BRUSSELS, 21 JULY: Albert II today abdicated in favour of his son Philippe, set to become the country’s seventh King amid National Day celebrations marked by hopes the fragile nation can remain united.
After 20 years at the helm of the linguistically-split country at the heart of Europe, Albert, 79, signed the official act of abdication in a solemn ceremony held in the royal palace’s grand chandelier-laden throne room.
Philippe, 53, is to be sworn in as sovereign at noon before parliament, after his father said he was stepping down due to old age and poor health.
In his last speech to the nation, Albert once more urged the country’s leaders “to work tirelessly in favour of Belgium’s cohesion”.
His voice breaking with emotion he turned to his wife of 54 years, Queen Paola to say: "As for the Queen who constantly supported me in my task I would simply like to tell her ‘thank you’."
“A big kiss”, he added as she shed a tear and the audience of political leaders and other dignitaries broke into a long round of applause.
Under sunny skies and a light summer breeze, flags fluttered across Brussels as the day of pageantry began with a thanksgiving mass in the cathedral and crowds lined outside shouted “Long Live the King”.
The medieval cathedral of Saint Michael and Gudula was packed with the Belgian government and other dignitaries, but there were no foreign guests in attendance as Albert, dressed in full military uniform, slowly mounted the steps helped by Paola.
“It is a new page for the monarchy,” said Maximilien De Wouters, a student of 24 draped in the black, yellow and red national flag.

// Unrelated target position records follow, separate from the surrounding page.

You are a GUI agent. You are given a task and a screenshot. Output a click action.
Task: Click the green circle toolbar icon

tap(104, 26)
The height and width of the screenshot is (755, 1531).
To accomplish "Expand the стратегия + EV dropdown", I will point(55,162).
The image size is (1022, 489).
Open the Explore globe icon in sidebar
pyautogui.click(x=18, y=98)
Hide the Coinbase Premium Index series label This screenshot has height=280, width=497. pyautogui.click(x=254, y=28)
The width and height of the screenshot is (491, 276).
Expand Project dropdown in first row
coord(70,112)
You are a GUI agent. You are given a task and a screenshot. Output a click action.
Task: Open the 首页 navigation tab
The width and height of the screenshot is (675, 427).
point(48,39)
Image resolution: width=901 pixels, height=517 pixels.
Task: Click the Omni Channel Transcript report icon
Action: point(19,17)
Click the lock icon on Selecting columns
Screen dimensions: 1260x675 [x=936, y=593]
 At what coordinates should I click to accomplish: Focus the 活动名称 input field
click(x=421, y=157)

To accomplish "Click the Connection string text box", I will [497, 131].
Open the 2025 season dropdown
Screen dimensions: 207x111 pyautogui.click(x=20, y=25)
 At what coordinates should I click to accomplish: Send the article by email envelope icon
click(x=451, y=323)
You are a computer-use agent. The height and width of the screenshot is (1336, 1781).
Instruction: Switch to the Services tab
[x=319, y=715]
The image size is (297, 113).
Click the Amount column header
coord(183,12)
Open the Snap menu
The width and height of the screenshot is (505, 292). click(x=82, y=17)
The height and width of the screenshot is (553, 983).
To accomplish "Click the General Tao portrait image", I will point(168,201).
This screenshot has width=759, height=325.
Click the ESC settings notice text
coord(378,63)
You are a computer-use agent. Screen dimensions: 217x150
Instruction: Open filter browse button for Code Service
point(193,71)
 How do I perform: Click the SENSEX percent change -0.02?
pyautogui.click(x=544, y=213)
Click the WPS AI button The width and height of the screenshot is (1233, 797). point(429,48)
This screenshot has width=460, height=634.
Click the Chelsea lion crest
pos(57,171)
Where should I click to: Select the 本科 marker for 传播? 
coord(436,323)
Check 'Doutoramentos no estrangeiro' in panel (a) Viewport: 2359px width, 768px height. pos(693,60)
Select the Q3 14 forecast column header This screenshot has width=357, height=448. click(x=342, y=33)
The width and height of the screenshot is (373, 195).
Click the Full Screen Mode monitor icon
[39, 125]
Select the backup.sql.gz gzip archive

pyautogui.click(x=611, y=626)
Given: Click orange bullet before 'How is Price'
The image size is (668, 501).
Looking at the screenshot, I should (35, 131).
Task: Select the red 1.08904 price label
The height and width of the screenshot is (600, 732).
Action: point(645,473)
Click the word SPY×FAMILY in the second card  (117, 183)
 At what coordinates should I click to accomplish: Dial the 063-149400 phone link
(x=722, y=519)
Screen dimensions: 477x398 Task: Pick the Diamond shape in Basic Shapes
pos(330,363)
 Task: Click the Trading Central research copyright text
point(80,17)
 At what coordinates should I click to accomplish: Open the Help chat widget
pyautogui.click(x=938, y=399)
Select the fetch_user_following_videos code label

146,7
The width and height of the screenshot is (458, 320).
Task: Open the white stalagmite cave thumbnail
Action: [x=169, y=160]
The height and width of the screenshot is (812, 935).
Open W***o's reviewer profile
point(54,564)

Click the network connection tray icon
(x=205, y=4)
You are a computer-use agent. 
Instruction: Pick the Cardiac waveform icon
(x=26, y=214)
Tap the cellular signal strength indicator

But worries persist that the shy and often awkward Prince Philippe may lack the political skills of his father to maintain unity in a nation deeply divided between its Flemish- and French-speaking halves.
Mathilde, an outgoing 40-year-old who will be Belgium’s first home-grown Queen, is seen as his best asset in the couple’s campaign to win the hearts of their 11.5 million people.
“Philippe, you have the heart and the intelligence to serve our country very well,” Albert said in his abdication speech. “You and your dear wife Mathilde have all our confidence.”
The monarchy more often than not is viewed as a rare symbol of Belgium’s unity ~ along with its iconic fries and the national football team.